> Texto extraído
───

Mas esse conhecimento tem que ser útil. Como o do sociólogo que faz e analisa inquéritos, estabelece tendências, interpreta anseios, gera consciencializações, e com isso informa opções e decisões de indivíduos ou colectivos. O mesmo se deverá passar com actividade arqueológica: produzir um conhecimento útil e não simplesmente desenvolver uma prática técnica que responde a um qualquer normativo e por aí se ficar.
O que nos conduz à utilidade do conhecimento arqueológico e à pergunta a quem ele serve. É útil aos processos do próprio desenvolvimento disciplinar. Esta é a sua dimensão tautológica: a Arqueologia pela Arqueologia e para a Arqueologia. Todas as ciências a têm e a todas é necessária. Mas qualquer ciência tem uma utilidade social, aquela que mais a justifica (e sobretudo justifica os investimentos que recebe).
Desta linha de pensamento decorre que no caso dos processos de minimização de impactes sobre património arqueológico o serviço prestado não se esgota em “ajudar” um promotor a resolver um problema que o normativo lhe impõe, mas que nesse “ajudar” se tem que produzir conhecimento socialmente útil, que está para além dos interesses imediatos desse promotor, mas a quem também deverá ser demonstrada a utilidade.
De facto, um conhecimento só pode ser socialmente (ou particularmente) útil se for socialmente (ou particularmente) conhecido. E só sendo socialmente (ou particularmente) conhecido e reconhecidamente útil, será socialmente (e particularmente) valorizado: o conhecimento e quem o produz.

───

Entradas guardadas
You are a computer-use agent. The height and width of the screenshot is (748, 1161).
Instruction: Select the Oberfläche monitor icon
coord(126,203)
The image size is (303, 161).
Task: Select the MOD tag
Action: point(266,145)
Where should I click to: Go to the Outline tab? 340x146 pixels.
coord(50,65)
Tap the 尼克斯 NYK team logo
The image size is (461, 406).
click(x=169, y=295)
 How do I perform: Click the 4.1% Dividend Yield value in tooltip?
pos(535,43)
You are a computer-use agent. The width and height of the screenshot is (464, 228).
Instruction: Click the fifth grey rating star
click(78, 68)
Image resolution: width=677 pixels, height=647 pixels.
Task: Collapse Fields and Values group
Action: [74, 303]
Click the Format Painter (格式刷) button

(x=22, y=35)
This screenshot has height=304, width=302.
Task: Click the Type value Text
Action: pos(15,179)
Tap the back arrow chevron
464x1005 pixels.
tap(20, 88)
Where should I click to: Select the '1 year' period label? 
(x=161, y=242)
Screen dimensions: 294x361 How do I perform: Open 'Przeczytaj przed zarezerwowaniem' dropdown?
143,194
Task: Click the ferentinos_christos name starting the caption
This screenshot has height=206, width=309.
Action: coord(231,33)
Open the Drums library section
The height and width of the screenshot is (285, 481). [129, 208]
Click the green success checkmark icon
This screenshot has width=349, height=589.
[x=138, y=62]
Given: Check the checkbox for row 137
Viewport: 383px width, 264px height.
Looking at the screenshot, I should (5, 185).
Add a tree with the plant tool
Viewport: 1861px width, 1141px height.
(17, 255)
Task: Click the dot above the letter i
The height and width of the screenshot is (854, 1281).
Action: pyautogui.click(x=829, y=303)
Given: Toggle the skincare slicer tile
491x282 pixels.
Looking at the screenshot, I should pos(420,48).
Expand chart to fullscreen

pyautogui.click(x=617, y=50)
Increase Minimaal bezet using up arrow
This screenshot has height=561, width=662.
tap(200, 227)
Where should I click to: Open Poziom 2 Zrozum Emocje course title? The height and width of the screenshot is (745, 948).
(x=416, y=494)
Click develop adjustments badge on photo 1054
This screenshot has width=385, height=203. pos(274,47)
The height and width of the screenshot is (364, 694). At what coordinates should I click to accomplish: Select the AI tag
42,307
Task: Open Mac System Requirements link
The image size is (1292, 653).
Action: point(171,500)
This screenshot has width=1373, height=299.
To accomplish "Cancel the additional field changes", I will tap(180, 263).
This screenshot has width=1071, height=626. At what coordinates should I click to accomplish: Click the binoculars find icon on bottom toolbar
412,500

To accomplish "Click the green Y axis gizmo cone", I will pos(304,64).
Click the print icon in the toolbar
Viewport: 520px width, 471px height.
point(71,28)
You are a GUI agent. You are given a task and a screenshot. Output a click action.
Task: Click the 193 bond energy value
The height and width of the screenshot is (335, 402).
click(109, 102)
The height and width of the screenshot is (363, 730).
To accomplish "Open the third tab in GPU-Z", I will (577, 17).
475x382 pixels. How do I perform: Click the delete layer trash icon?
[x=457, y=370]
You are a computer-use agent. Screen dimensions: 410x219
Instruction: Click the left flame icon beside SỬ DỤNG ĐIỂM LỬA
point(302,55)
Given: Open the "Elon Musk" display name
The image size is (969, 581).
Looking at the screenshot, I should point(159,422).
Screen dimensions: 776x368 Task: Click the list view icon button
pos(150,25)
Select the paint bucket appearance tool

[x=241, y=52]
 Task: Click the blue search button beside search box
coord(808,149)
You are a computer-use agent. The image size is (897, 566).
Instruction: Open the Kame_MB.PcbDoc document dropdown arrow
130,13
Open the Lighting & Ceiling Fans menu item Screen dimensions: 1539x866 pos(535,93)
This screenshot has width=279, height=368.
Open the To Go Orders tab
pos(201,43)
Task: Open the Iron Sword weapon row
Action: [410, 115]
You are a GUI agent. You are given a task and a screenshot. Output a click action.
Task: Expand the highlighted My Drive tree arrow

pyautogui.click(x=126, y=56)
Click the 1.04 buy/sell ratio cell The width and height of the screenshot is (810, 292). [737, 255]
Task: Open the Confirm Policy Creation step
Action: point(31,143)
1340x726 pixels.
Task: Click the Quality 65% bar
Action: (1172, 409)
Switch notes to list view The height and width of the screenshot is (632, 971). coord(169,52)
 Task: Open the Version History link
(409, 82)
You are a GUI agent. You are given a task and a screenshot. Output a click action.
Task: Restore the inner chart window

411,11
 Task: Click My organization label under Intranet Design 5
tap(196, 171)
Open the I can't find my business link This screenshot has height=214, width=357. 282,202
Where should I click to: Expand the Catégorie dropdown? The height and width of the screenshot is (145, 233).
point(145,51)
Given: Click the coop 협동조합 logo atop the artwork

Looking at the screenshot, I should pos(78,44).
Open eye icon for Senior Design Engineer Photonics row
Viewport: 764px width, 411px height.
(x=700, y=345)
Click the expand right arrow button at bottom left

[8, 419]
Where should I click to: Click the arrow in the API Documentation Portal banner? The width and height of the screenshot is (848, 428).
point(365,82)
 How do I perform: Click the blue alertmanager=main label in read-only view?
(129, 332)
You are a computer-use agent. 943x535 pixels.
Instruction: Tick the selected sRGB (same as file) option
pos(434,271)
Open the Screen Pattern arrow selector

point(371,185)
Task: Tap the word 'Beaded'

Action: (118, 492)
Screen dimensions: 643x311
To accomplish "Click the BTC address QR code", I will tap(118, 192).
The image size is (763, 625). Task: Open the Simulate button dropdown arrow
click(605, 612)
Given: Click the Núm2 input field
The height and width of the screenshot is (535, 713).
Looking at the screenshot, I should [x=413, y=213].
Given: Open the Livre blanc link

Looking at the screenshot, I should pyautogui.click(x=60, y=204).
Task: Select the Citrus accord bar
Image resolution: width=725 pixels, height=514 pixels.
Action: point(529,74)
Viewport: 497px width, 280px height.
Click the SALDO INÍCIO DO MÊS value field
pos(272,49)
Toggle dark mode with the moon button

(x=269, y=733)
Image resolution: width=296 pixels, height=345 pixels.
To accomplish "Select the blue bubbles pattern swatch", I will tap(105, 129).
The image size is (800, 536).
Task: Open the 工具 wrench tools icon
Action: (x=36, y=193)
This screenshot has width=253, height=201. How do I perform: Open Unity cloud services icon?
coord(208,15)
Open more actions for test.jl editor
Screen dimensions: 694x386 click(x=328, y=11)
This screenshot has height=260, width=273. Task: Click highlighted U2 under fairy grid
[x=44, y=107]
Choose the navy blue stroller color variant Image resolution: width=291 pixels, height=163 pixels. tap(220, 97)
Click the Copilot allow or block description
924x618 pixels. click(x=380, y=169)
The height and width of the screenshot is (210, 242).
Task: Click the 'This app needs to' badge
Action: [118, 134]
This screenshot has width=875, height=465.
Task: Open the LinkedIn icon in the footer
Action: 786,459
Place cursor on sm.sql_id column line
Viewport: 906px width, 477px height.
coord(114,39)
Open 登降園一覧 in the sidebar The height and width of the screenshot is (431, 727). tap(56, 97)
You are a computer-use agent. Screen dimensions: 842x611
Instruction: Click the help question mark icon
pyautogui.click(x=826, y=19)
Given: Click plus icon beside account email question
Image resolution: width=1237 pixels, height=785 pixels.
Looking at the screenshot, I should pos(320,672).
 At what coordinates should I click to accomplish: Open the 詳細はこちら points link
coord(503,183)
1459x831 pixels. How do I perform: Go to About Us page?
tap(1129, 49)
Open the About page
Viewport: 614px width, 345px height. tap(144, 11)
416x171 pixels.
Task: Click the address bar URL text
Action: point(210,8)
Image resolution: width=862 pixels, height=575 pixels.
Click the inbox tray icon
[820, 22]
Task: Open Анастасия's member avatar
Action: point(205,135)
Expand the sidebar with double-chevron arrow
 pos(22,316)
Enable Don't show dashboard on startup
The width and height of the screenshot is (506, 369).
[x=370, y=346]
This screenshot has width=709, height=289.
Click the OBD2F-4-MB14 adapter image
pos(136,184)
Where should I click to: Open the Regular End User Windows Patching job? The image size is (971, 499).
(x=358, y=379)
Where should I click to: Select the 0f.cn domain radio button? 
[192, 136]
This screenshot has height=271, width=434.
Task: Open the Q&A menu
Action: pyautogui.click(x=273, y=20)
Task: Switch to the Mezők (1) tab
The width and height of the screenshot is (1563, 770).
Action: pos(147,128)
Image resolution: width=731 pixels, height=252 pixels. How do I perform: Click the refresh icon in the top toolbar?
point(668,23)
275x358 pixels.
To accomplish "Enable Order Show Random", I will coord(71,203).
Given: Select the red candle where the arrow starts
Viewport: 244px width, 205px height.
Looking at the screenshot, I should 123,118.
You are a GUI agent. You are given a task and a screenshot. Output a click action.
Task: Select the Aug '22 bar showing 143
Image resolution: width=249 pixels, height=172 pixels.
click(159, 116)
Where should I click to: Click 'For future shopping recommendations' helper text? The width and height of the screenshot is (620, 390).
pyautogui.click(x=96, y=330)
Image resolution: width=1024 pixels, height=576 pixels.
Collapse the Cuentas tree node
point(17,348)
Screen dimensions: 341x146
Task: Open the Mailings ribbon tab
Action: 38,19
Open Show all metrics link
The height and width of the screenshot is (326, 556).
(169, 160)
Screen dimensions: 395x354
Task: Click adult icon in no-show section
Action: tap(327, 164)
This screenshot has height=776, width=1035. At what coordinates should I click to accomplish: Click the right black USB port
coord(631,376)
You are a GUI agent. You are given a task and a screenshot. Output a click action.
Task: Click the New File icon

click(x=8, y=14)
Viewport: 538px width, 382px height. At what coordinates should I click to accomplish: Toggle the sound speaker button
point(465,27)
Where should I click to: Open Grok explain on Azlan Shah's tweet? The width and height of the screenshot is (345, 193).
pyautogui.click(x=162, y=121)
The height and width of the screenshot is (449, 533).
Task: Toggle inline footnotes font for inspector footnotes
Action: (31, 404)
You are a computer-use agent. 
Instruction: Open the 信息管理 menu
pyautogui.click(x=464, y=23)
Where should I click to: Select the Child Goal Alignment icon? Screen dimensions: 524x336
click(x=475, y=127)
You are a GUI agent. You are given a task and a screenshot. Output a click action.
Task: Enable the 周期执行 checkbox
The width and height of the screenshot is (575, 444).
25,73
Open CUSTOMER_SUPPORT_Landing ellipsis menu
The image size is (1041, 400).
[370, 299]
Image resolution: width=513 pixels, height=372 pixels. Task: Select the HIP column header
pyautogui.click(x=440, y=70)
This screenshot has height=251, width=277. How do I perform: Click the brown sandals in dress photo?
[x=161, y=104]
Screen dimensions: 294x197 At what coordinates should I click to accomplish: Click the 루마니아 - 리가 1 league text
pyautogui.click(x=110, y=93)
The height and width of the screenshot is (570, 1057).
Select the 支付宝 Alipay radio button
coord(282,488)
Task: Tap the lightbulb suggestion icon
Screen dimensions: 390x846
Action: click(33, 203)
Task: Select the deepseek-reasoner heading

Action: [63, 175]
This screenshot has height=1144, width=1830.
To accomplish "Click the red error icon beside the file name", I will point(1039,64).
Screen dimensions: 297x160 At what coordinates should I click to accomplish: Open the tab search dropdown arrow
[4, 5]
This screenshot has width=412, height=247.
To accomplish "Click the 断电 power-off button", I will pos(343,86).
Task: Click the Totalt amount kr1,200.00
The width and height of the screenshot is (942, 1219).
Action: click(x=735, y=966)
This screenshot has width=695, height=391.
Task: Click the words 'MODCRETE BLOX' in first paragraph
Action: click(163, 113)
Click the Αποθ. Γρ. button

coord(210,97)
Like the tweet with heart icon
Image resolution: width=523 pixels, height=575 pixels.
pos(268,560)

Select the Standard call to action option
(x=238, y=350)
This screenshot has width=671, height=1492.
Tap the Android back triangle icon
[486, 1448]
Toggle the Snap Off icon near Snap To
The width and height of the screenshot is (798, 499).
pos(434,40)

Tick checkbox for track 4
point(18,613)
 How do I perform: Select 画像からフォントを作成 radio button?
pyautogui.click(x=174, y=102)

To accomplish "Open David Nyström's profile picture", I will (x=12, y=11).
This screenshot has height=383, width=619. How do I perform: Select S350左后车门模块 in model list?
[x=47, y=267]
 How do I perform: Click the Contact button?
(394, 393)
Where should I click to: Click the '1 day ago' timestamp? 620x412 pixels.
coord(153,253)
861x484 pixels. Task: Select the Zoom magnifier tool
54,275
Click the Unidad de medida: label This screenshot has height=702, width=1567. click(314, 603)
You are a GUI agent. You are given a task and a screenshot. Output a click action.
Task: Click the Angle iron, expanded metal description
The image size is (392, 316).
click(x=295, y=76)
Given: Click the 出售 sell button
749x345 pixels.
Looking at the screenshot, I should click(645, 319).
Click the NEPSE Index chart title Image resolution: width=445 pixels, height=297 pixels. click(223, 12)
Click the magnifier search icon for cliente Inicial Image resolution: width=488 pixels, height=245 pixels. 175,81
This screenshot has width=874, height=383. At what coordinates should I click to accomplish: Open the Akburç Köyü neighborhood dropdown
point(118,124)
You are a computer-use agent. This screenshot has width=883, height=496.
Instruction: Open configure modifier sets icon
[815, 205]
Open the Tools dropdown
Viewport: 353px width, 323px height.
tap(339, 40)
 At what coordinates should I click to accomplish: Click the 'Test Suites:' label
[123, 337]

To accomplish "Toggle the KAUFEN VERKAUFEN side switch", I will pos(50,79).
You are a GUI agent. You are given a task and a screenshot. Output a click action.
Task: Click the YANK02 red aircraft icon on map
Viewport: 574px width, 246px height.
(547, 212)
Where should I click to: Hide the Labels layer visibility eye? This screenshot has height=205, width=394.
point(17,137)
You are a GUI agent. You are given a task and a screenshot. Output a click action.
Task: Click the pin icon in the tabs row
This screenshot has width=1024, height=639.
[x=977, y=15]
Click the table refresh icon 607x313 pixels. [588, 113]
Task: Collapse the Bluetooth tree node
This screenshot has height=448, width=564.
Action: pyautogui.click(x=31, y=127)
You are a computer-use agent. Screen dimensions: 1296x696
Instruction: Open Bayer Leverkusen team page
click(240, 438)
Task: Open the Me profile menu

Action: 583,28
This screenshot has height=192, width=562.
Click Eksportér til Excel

───

> O que fazer
A. Indique se cada afirmação está de acordo com o texto sobre a utilidade do conhecimento arqueológico, respondendo sim ou não e citando as palavras do texto que o decidem: (i) a dimensão tautológica existe em todas as ciências; (ii) o serviço prestado ao promotor esgota-se em ajudá-lo a resolver o problema imposto pelo normativo; (iii) um conhecimento pode ser socialmente útil sem ser socialmente conhecido.
B. Escreva o que vem a seguir no texto sobre a utilidade do conhecimento arqueológico, a partir da última frase apresentada.

> Respostas por tarefa
A.
(i) Sim: "Todas as ciências a têm e a todas é necessária."
(ii) Não: "o serviço prestado não se esgota em “ajudar” um promotor a resolver um problema que o normativo lhe impõe"
(iii) Não: "um conhecimento só pode ser socialmente (ou particularmente) útil se for socialmente (ou particularmente) conhecido."

B.
Ora o conhecimento produzido pela Arqueologia enquadra-se no âmbito das ciências históricas e na dimensão sociológica da produção de património. Significa que, nestes trabalhos de minimização (e ao contrário do médico que trata o doente ou do mecânico que repara o carro), o serviço é sempre prestado a vários clientes: a um mais particular (que o procura por imposição normativa) e a outros colectivos e diversificados (a comunidade científica disciplinar, as comunidades que poderão ser mais directamente ligadas ao território e ao seu património, ou a um público geral a várias escalas.
Um primeiro problema é que apenas o primeiro cliente paga. E porquê? Porque é ele que destrói o que é visto como bem colectivo. É o princípio do “poluidor pagador”. Mas quem se propõe resolver a “poluição” e quem exige e deve zelar porque ela seja bem resolvida não podem esquecer os “outros clientes”, pois são precisamente eles que justificam o tal princípio do poluidor pagador.
Um segundo problema é que muitos desses outros clientes não sabem que o são (ou que o podem ser) e por isso raramente são exigentes. Por isso talvez não fosse má ideia começar a integrar práticas nos processos de minimização que enquadrem no “serviço a prestar” aquilo a que se chama educação patrimonial: que significa simplesmente levar esses outros “clientes” a serem “clientes” do conhecimento produzido pela Arqueologia; a aprenderem a apreciá-lo, a valorizá-lo e a conseguirem destrinçar o que é socialmente útil do trivial e inútil.
Seria uma forma de afirmar a Arqueologia e os seus profissionais na sociedade e, simultaneamente, de os responsabilizar pelo nível daquilo que produzem (ou deveriam produzir): narrativas socialmente actuantes, potenciadoras de mudança ou de resistência, geradoras de consciência e de identidade, de “alargamento” intelectual e desenvolvimento de emoções e de racionalidade crítica. Ocorre-me dizer que é isso que distingue o arquitecto do empreiteiro. Sem desprimor para o segundo, eu diria que uma escavação arqueológica deve ser “um projecto de arquitectura” e não uma simples empreitada.